▶ _BLOC DE TEXTE_:
··········

D’autre part, si la guerre est vraiment créatrice, féconde, rien de ce qu’elle détruit ou plutôt qu’elle transforme ne doit se perdre. Il en est des créations de la guerre comme des compositions et des décompositions chimiques : tout doit se retrouver à la balance ; il ne peut s’égarer un atome. Sous ce rapport, et indépendamment des objections que nous avons élevées contre la violation des lois de la guerre, nous avons à nous demander si la guerre fait bien ce qu’elle fait ; s’il n’y a pas de déperdition dans son œuvre, par conséquent si son mode d’action est, sous ce rapport, irréprochable et si elle ne tendrait pas elle-même à le changer ?

Nous avons le droit de poser ces questions à nos adversaires, puisqu’elles ressortent de leur propre principe : ils ne sauraient s’y soustraire sans illogisme et sans mauvaise foi. Or, par cela seul que nous posons de semblables questions, il est évident que nous rentrons dans l’hypothèse d’une pacification, sinon absolue, au moins illimitée ; ce qui nous reste à démontrer par le tableau de l’évolution guerrière.

··········

▶ _LISTE DES TÂCHES_:
**A)** Dans le passage sur la guerre, recopiez tout ce qui va de « D’autre part, si » jusqu'à « à le changer ? » en remplaçant « chimiques » par « physiques ».
**B)** Relevez, dans le passage sur la guerre, tous les points que le premier paragraphe dit que « nous avons à nous demander ».

▶ _CONTENU DES DONNÉES_:
··········

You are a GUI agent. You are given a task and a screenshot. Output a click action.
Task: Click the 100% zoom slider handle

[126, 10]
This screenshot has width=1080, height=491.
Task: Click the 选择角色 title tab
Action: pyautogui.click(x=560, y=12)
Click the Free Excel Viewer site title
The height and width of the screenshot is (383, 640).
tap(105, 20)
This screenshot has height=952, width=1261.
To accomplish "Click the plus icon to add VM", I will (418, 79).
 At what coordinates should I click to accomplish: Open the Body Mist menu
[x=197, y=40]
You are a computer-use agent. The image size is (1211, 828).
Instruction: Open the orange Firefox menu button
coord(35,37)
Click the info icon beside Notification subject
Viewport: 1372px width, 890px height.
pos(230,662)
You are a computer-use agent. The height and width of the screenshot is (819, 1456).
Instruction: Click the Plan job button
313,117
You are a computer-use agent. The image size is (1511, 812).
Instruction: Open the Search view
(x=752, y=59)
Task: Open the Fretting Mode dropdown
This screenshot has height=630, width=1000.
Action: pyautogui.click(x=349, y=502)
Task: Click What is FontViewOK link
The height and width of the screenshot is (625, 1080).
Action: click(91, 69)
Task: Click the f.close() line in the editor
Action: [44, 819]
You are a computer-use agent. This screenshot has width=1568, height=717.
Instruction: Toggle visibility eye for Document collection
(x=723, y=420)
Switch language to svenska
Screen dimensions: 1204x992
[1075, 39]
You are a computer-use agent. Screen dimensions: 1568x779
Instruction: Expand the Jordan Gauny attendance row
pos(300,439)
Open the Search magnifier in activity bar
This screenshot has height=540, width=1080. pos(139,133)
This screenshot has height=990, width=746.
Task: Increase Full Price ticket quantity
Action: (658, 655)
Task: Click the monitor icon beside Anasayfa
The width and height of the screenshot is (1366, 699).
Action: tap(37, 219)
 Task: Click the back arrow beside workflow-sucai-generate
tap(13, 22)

··········

▶ _RÉSULTATS PAR TÂCHE_:
**A)**
D’autre part, si la guerre est vraiment créatrice, féconde, rien de ce qu’elle détruit ou plutôt qu’elle transforme ne doit se perdre. Il en est des créations de la guerre comme des compositions et des décompositions physiques : tout doit se retrouver à la balance ; il ne peut s’égarer un atome. Sous ce rapport, et indépendamment des objections que nous avons élevées contre la violation des lois de la guerre, nous avons à nous demander si la guerre fait bien ce qu’elle fait ; s’il n’y a pas de déperdition dans son œuvre, par conséquent si son mode d’action est, sous ce rapport, irréprochable et si elle ne tendrait pas elle-même à le changer ?

**B)**
- si la guerre fait bien ce qu'elle fait
- s'il n'y a pas de déperdition dans son œuvre
- si son mode d'action est, sous ce rapport, irréprochable
- si elle ne tendrait pas elle-même à le changer